The Nationals designated Turner for assignment on July 1, 2017, after he gave up five runs in 3 2/3 innings against the St. Louis Cardinals in relief. In total, Turner posted a 5.08 ERA in his first stint with the Nationals, striking out just over five batters per nine innings. After Turner was outrighted to Syracuse, he joined the pitching rotation there until the Nationals again selected his contract July 17, 2017, to serve as a long relief option while they awaited the activation of newly acquired relievers Sean Doolittle and Ryan Madson. He was called up again, on July 17, 2017, to provide pitching depth. He was once again DFA'd on July 18, 2017, without making an appearance for the team. He cleared waivers and was sent outright to Triple-A Syracuse Chiefs the next day. He elected free agency following the season on October 16.

===Miami Marlins (second stint)===
On December 19, 2017, Turner signed a minor league contract with the Miami Marlins. The deal included an invitation to spring training. His contract was purchased by the Marlins on March 29, 2018, and he was assigned to the Opening Day roster. He was designated for assignment on April 8, 2018. Turner cleared waivers and was outrighted to Triple-A New Orleans Baby Cakes. He was released from the organization on June 2, 2018.

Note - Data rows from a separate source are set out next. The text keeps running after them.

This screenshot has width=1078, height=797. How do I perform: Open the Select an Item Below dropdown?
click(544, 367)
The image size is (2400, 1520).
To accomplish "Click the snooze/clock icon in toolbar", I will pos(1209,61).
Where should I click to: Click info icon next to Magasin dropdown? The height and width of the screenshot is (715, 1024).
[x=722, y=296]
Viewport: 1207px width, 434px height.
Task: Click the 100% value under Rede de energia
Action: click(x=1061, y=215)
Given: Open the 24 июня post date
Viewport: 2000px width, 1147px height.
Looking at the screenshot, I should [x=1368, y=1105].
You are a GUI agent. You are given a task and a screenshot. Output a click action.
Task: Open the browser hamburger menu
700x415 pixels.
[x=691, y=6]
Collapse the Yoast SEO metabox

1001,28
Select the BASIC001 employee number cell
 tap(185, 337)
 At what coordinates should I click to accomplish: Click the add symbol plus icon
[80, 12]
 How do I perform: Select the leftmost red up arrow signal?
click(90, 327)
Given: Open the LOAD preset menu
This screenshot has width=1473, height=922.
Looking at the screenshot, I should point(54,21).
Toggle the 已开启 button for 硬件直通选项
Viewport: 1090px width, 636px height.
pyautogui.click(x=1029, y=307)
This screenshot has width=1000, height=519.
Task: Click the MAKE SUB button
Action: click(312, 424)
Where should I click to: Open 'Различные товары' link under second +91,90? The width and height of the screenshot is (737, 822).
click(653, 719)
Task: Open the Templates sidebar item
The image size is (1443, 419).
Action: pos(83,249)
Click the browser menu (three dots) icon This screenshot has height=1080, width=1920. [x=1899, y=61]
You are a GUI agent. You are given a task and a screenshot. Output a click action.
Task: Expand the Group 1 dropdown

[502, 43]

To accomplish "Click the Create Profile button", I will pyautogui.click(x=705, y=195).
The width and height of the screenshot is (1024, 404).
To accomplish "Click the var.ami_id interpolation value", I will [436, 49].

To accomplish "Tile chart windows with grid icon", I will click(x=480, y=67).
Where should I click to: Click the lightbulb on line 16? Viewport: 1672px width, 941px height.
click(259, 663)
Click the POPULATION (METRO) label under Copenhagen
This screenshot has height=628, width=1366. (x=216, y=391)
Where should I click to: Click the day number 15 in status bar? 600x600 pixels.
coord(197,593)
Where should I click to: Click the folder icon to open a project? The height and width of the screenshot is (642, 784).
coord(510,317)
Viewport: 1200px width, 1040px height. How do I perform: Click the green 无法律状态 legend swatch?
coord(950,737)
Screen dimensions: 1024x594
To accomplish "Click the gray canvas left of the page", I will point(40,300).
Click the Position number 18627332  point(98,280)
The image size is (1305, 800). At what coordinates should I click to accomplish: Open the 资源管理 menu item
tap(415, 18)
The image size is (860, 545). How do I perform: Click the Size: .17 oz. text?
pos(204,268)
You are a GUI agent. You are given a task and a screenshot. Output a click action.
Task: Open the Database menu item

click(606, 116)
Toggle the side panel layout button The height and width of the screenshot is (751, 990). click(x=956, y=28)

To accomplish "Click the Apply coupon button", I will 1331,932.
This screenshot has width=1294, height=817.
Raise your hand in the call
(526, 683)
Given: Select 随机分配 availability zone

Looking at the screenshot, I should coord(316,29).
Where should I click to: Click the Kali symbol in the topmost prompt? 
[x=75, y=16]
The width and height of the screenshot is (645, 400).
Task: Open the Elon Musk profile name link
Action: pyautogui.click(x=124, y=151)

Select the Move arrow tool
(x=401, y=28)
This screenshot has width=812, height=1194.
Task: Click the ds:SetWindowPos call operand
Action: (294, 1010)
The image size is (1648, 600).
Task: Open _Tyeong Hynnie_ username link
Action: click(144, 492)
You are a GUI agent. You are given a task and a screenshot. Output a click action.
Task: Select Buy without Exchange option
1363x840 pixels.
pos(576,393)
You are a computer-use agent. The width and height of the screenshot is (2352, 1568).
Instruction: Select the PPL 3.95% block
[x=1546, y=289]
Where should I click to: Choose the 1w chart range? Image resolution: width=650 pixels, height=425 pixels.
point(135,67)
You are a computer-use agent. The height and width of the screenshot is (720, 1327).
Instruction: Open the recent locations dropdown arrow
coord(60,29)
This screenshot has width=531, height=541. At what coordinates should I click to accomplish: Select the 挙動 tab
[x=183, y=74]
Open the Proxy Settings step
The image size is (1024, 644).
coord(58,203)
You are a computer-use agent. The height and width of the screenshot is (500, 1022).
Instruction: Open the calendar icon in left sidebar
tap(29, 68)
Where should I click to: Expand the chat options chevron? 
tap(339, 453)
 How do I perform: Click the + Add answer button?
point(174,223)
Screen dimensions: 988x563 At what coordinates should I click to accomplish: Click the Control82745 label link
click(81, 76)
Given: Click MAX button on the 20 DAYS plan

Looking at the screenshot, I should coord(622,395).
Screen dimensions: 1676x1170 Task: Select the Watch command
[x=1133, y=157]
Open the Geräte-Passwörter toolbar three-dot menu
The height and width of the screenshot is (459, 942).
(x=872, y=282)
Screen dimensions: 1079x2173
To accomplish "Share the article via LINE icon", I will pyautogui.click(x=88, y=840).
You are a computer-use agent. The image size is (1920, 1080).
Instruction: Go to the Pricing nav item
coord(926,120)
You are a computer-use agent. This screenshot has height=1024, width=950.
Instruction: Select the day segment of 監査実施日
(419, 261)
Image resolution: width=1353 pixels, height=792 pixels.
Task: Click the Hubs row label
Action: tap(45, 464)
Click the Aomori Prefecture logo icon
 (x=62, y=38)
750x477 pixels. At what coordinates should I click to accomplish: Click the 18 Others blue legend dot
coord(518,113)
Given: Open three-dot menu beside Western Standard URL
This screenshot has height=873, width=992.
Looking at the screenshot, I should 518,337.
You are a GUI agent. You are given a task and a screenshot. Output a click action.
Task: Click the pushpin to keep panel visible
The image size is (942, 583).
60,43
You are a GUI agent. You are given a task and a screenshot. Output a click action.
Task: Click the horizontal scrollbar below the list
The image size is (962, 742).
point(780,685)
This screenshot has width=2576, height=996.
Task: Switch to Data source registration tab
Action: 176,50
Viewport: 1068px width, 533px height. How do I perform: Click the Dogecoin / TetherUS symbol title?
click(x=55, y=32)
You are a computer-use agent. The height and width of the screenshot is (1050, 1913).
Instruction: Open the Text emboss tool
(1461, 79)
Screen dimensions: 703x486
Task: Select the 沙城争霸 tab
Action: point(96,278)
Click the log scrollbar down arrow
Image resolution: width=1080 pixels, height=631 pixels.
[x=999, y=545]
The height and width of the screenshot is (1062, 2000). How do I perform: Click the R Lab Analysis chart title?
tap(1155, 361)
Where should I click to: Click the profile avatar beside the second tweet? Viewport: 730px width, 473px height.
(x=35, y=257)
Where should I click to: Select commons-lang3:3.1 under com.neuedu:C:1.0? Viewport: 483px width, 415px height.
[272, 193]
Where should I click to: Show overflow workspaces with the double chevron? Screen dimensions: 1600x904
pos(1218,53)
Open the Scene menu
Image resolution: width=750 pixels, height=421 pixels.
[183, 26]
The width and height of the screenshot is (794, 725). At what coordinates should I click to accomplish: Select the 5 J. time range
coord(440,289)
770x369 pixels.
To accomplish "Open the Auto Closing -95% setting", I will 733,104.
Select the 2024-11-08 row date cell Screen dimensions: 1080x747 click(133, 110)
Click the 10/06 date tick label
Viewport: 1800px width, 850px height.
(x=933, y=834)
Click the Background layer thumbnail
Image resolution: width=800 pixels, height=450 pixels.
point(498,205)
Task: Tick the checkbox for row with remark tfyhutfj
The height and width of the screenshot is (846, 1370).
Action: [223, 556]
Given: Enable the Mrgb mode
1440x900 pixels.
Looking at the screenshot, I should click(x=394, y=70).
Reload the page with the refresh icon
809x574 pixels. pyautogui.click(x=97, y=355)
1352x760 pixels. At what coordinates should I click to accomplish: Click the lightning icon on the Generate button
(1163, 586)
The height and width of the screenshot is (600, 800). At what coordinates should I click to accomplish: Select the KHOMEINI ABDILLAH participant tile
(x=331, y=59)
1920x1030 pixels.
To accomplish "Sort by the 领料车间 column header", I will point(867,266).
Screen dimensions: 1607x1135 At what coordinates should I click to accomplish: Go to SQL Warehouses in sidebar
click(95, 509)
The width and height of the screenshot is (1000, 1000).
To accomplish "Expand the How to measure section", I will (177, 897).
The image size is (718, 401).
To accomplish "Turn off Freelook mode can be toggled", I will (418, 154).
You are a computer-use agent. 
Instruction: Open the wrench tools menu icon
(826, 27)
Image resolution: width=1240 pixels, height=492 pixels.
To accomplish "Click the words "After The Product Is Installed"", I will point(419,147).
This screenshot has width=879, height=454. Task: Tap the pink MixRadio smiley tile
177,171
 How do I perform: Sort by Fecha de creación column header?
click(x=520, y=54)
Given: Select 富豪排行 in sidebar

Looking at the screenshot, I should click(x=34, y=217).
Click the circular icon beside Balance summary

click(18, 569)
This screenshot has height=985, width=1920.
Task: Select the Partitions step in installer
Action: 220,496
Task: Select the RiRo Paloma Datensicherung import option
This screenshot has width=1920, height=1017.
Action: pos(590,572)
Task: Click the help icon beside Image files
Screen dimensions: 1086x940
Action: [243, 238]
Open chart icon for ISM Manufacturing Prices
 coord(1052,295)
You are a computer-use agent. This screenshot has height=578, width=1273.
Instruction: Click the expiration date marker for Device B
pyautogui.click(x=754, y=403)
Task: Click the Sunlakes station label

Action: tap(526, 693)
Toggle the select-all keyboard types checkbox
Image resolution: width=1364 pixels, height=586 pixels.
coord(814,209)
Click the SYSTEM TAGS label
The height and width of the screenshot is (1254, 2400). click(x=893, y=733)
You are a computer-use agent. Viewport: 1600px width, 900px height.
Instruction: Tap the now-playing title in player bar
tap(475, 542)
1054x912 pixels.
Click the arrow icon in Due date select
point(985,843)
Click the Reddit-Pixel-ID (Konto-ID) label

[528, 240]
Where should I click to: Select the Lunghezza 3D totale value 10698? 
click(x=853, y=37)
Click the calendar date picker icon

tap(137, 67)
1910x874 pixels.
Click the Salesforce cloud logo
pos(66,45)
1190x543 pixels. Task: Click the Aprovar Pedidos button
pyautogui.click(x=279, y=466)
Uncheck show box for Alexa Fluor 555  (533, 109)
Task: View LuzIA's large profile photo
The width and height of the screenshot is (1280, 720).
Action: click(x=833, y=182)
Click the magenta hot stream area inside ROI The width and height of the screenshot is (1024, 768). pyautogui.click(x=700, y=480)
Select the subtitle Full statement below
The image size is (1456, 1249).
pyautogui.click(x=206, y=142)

===Detroit Tigers (second stint)===
On June 5, 2018, Turner signed a minor league contract with the Detroit Tigers. Turner's minor league contract was purchased by the Tigers on August 7, 2018, when he started in place of Mike Fiers, who had been traded to the Oakland Athletics the day before. In his first start for the Tigers, he allowed seven runs, five of which were earned-runs, on six hits in just one inning. He was designated for assignment by the Tigers on August 10. After clearing waivers, Turner was sent outright to the Toledo Mud Hens on August 13, 2018. The Tigers had intended to purchase Turner's minor league contract six days later and have him start on August 19, 2018, due to injuries but MLB rules state a player has to wait ten days after being designated for assignment before being called up. He declared free agency on October 3, 2018.

===Kia Tigers===
On November 18, 2018, Turner signed with the Kia Tigers of the KBO League. He became a free agent following the 2019 season.

==Pitching style==
Turner threw four main pitches: a four-seam fastball (90–93 mph), a sinking two-seam fastball (89–93), a curveball (78–80) and a slider (84–86). He also used a rare changeup (85–87), almost exclusively against left-handed hitters. He often relied upon the curveball with two strikes in the count.